Task objective:
From the first line to the last, please write out the data exactly.

Stored items
• • •
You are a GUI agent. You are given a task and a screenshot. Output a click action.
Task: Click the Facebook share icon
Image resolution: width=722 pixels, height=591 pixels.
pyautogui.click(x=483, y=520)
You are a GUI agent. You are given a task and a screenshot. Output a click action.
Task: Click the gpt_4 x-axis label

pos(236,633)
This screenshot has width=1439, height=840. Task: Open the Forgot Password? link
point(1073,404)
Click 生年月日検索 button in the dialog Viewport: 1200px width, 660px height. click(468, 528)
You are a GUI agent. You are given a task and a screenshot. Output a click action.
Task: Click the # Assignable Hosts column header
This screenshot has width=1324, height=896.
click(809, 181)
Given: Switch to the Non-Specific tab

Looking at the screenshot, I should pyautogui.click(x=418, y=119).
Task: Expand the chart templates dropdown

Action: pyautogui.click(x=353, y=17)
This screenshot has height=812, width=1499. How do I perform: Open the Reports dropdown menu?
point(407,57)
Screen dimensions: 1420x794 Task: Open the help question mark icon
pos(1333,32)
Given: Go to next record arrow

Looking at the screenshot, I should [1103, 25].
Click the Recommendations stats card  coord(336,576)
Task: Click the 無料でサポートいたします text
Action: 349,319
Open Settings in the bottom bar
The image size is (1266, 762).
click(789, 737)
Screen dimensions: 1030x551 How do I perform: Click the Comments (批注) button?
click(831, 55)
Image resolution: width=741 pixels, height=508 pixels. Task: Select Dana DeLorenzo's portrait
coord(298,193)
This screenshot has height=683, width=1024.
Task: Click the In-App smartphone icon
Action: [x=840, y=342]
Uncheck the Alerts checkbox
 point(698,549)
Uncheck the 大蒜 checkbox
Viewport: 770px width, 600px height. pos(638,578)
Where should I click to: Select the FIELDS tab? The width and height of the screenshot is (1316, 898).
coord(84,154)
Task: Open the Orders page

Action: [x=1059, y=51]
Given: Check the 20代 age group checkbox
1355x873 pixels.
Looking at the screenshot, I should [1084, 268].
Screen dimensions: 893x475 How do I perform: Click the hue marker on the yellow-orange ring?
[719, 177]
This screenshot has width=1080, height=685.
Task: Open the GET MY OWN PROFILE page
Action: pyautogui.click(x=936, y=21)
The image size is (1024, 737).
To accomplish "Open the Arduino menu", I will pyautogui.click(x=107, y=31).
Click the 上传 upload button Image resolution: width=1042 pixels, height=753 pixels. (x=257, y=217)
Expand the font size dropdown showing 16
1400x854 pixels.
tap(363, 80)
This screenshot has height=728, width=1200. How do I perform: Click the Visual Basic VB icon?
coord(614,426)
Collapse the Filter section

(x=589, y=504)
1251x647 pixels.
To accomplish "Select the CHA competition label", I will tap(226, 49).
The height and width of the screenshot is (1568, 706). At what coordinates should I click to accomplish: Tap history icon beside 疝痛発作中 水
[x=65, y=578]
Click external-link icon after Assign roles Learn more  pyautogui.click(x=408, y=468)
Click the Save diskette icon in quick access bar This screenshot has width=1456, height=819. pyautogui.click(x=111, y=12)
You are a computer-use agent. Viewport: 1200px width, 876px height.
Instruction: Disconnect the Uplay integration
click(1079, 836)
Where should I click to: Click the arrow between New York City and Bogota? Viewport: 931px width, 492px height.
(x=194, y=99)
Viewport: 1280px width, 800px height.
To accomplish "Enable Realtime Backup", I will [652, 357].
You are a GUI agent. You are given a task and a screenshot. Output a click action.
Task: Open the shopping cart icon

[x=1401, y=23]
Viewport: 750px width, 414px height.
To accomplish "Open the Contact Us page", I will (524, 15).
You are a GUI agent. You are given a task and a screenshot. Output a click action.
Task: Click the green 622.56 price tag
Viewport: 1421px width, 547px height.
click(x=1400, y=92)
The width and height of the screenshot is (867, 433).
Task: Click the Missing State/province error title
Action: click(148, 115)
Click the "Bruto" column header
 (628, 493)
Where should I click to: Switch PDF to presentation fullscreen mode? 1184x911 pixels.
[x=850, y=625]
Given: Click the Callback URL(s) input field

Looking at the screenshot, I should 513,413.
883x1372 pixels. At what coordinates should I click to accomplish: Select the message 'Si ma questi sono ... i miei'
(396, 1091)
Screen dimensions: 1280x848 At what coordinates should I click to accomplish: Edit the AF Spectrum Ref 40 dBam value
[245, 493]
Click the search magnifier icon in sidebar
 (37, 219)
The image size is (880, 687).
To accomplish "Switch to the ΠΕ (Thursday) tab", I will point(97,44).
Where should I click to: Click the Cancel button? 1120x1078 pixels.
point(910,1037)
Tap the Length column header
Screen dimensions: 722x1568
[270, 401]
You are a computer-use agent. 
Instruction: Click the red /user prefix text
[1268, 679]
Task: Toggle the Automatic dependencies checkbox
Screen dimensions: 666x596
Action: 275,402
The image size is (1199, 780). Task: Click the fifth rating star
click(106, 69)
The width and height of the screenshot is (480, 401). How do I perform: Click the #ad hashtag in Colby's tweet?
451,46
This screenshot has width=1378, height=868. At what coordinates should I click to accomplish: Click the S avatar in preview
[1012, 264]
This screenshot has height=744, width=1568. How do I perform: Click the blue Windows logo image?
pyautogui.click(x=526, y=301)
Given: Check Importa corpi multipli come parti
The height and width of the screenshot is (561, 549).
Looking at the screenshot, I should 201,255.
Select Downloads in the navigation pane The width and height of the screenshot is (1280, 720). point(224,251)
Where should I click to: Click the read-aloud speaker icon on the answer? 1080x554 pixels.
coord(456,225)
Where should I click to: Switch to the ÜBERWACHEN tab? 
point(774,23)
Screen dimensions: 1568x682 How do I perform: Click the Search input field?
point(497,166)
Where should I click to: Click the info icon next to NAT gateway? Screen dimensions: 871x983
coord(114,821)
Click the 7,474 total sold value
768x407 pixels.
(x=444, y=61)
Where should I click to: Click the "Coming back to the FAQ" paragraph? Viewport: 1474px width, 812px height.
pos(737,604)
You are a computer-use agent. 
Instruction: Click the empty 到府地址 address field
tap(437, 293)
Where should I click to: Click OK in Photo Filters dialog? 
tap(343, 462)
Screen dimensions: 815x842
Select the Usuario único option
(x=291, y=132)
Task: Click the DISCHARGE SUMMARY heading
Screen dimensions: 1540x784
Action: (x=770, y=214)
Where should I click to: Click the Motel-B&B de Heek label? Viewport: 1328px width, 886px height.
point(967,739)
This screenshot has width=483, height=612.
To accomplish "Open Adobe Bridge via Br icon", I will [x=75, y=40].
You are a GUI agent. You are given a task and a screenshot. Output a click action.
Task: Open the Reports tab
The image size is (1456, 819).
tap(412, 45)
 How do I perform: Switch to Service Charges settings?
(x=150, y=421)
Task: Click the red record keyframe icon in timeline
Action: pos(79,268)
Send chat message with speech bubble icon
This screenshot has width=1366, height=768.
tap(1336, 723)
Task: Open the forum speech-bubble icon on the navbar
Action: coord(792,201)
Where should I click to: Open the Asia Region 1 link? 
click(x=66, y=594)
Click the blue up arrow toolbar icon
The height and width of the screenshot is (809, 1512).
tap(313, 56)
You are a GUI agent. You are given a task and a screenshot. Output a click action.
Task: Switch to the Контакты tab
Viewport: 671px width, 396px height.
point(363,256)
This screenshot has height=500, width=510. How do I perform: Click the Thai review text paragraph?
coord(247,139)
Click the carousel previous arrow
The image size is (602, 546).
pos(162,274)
• • •
Expected output:
You are a GUI agent. You are given a task and a screenshot. Output a click action.
Task: Click the Facebook share icon
Image resolution: width=722 pixels, height=591 pixels.
pyautogui.click(x=483, y=520)
You are a GUI agent. You are given a task and a screenshot. Output a click action.
Task: Click the gpt_4 x-axis label

pos(236,633)
This screenshot has width=1439, height=840. Task: Open the Forgot Password? link
point(1073,404)
Click 生年月日検索 button in the dialog Viewport: 1200px width, 660px height. click(468, 528)
You are a GUI agent. You are given a task and a screenshot. Output a click action.
Task: Click the # Assignable Hosts column header
This screenshot has width=1324, height=896.
click(809, 181)
Given: Switch to the Non-Specific tab

Looking at the screenshot, I should pyautogui.click(x=418, y=119).
Task: Expand the chart templates dropdown

Action: pyautogui.click(x=353, y=17)
This screenshot has height=812, width=1499. How do I perform: Open the Reports dropdown menu?
point(407,57)
Screen dimensions: 1420x794 Task: Open the help question mark icon
pos(1333,32)
Given: Go to next record arrow

Looking at the screenshot, I should [1103, 25].
Click the Recommendations stats card  coord(336,576)
Task: Click the 無料でサポートいたします text
Action: 349,319
Open Settings in the bottom bar
The image size is (1266, 762).
click(789, 737)
Screen dimensions: 1030x551 How do I perform: Click the Comments (批注) button?
click(831, 55)
Image resolution: width=741 pixels, height=508 pixels. Task: Select Dana DeLorenzo's portrait
coord(298,193)
This screenshot has height=683, width=1024.
Task: Click the In-App smartphone icon
Action: [x=840, y=342]
Uncheck the Alerts checkbox
 point(698,549)
Uncheck the 大蒜 checkbox
Viewport: 770px width, 600px height. pos(638,578)
Where should I click to: Select the FIELDS tab? The width and height of the screenshot is (1316, 898).
coord(84,154)
Task: Open the Orders page

Action: [x=1059, y=51]
Given: Check the 20代 age group checkbox
1355x873 pixels.
Looking at the screenshot, I should [1084, 268].
Screen dimensions: 893x475 How do I perform: Click the hue marker on the yellow-orange ring?
[719, 177]
This screenshot has width=1080, height=685.
Task: Open the GET MY OWN PROFILE page
Action: pyautogui.click(x=936, y=21)
The image size is (1024, 737).
To accomplish "Open the Arduino menu", I will pyautogui.click(x=107, y=31).
Click the 上传 upload button Image resolution: width=1042 pixels, height=753 pixels. (x=257, y=217)
Expand the font size dropdown showing 16
1400x854 pixels.
tap(363, 80)
This screenshot has height=728, width=1200. How do I perform: Click the Visual Basic VB icon?
coord(614,426)
Collapse the Filter section

(x=589, y=504)
1251x647 pixels.
To accomplish "Select the CHA competition label", I will tap(226, 49).
The height and width of the screenshot is (1568, 706). At what coordinates should I click to accomplish: Tap history icon beside 疝痛発作中 水
[x=65, y=578]
Click external-link icon after Assign roles Learn more  pyautogui.click(x=408, y=468)
Click the Save diskette icon in quick access bar This screenshot has width=1456, height=819. pyautogui.click(x=111, y=12)
You are a computer-use agent. Viewport: 1200px width, 876px height.
Instruction: Disconnect the Uplay integration
click(1079, 836)
Where should I click to: Click the arrow between New York City and Bogota? Viewport: 931px width, 492px height.
(x=194, y=99)
Viewport: 1280px width, 800px height.
To accomplish "Enable Realtime Backup", I will [652, 357].
You are a GUI agent. You are given a task and a screenshot. Output a click action.
Task: Open the shopping cart icon

[x=1401, y=23]
Viewport: 750px width, 414px height.
To accomplish "Open the Contact Us page", I will (524, 15).
You are a GUI agent. You are given a task and a screenshot. Output a click action.
Task: Click the green 622.56 price tag
Viewport: 1421px width, 547px height.
click(x=1400, y=92)
The width and height of the screenshot is (867, 433).
Task: Click the Missing State/province error title
Action: click(148, 115)
Click the "Bruto" column header
 (628, 493)
Where should I click to: Switch PDF to presentation fullscreen mode? 1184x911 pixels.
[x=850, y=625]
Given: Click the Callback URL(s) input field

Looking at the screenshot, I should 513,413.
883x1372 pixels. At what coordinates should I click to accomplish: Select the message 'Si ma questi sono ... i miei'
(396, 1091)
Screen dimensions: 1280x848 At what coordinates should I click to accomplish: Edit the AF Spectrum Ref 40 dBam value
[245, 493]
Click the search magnifier icon in sidebar
 (37, 219)
The image size is (880, 687).
To accomplish "Switch to the ΠΕ (Thursday) tab", I will point(97,44).
Where should I click to: Click the Cancel button? 1120x1078 pixels.
point(910,1037)
Tap the Length column header
Screen dimensions: 722x1568
[270, 401]
You are a computer-use agent. 
Instruction: Click the red /user prefix text
[1268, 679]
Task: Toggle the Automatic dependencies checkbox
Screen dimensions: 666x596
Action: 275,402
The image size is (1199, 780). Task: Click the fifth rating star
click(106, 69)
The width and height of the screenshot is (480, 401). How do I perform: Click the #ad hashtag in Colby's tweet?
451,46
This screenshot has width=1378, height=868. At what coordinates should I click to accomplish: Click the S avatar in preview
[1012, 264]
This screenshot has height=744, width=1568. How do I perform: Click the blue Windows logo image?
pyautogui.click(x=526, y=301)
Given: Check Importa corpi multipli come parti
The height and width of the screenshot is (561, 549).
Looking at the screenshot, I should 201,255.
Select Downloads in the navigation pane The width and height of the screenshot is (1280, 720). point(224,251)
Where should I click to: Click the read-aloud speaker icon on the answer? 1080x554 pixels.
coord(456,225)
Where should I click to: Switch to the ÜBERWACHEN tab? 
point(774,23)
Screen dimensions: 1568x682 How do I perform: Click the Search input field?
point(497,166)
Where should I click to: Click the info icon next to NAT gateway? Screen dimensions: 871x983
coord(114,821)
Click the 7,474 total sold value
768x407 pixels.
(x=444, y=61)
Where should I click to: Click the "Coming back to the FAQ" paragraph? Viewport: 1474px width, 812px height.
pos(737,604)
You are a computer-use agent. 
Instruction: Click the empty 到府地址 address field
tap(437, 293)
Where should I click to: Click OK in Photo Filters dialog? 
tap(343, 462)
Screen dimensions: 815x842
Select the Usuario único option
(x=291, y=132)
Task: Click the DISCHARGE SUMMARY heading
Screen dimensions: 1540x784
Action: (x=770, y=214)
Where should I click to: Click the Motel-B&B de Heek label? Viewport: 1328px width, 886px height.
point(967,739)
This screenshot has width=483, height=612.
To accomplish "Open Adobe Bridge via Br icon", I will [x=75, y=40].
You are a GUI agent. You are given a task and a screenshot. Output a click action.
Task: Open the Reports tab
The image size is (1456, 819).
tap(412, 45)
 How do I perform: Switch to Service Charges settings?
(x=150, y=421)
Task: Click the red record keyframe icon in timeline
Action: pos(79,268)
Send chat message with speech bubble icon
This screenshot has width=1366, height=768.
tap(1336, 723)
Task: Open the forum speech-bubble icon on the navbar
Action: coord(792,201)
Where should I click to: Open the Asia Region 1 link? 
click(x=66, y=594)
Click the blue up arrow toolbar icon
The height and width of the screenshot is (809, 1512).
tap(313, 56)
You are a GUI agent. You are given a task and a screenshot. Output a click action.
Task: Switch to the Контакты tab
Viewport: 671px width, 396px height.
point(363,256)
This screenshot has height=500, width=510. How do I perform: Click the Thai review text paragraph?
coord(247,139)
Click the carousel previous arrow
The image size is (602, 546).
pos(162,274)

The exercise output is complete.